> Task goal:
Could you repeat, word for word, the line with "Task: Expand the 'Import/Export' outline" and every line after it in the records below, leaving out any pictures?

(Items from a data source)
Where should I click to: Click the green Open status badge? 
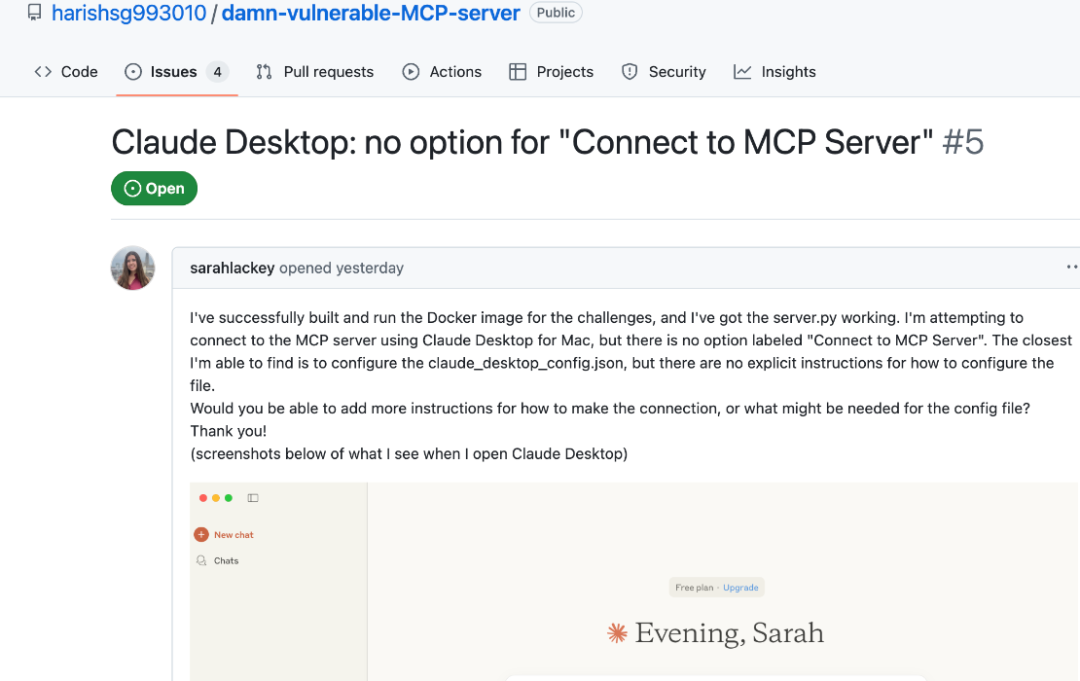154,188
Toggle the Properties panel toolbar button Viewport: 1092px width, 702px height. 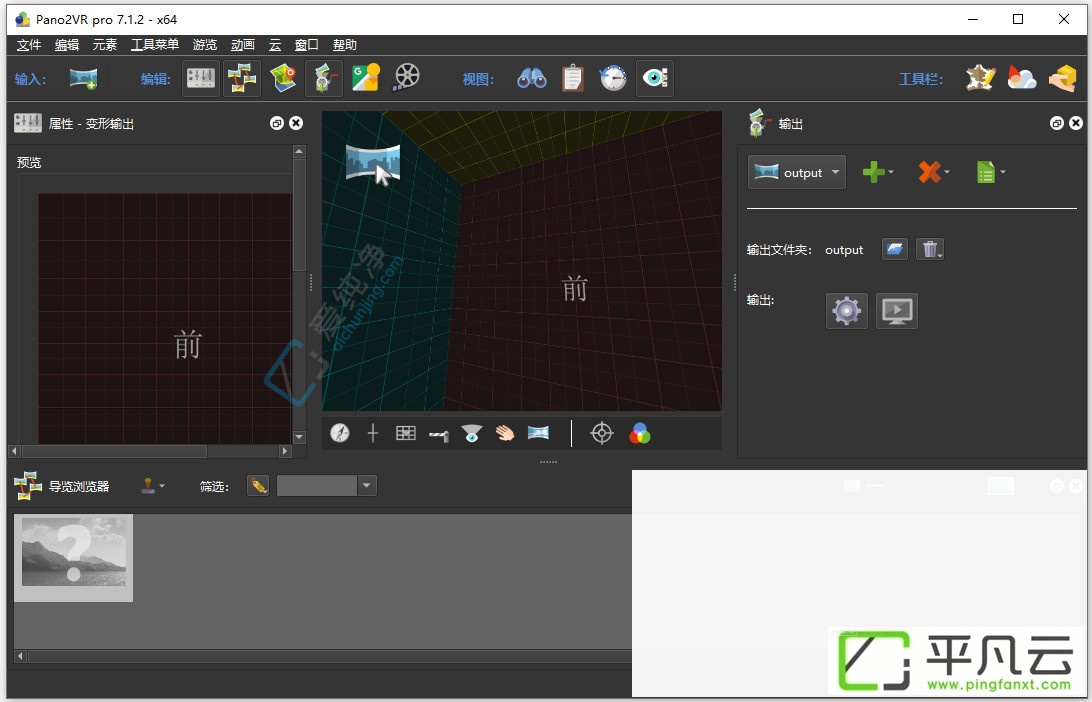point(201,78)
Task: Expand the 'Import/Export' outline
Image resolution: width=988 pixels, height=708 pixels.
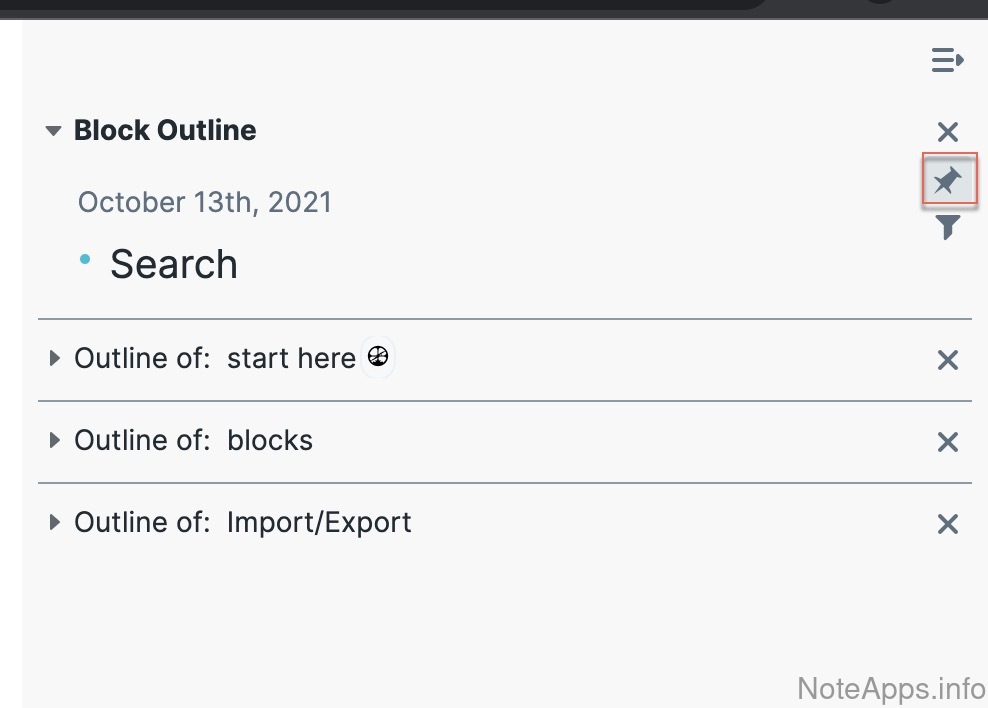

> Task response:
Task: Expand the 'Import/Export' outline
Image resolution: width=988 pixels, height=708 pixels.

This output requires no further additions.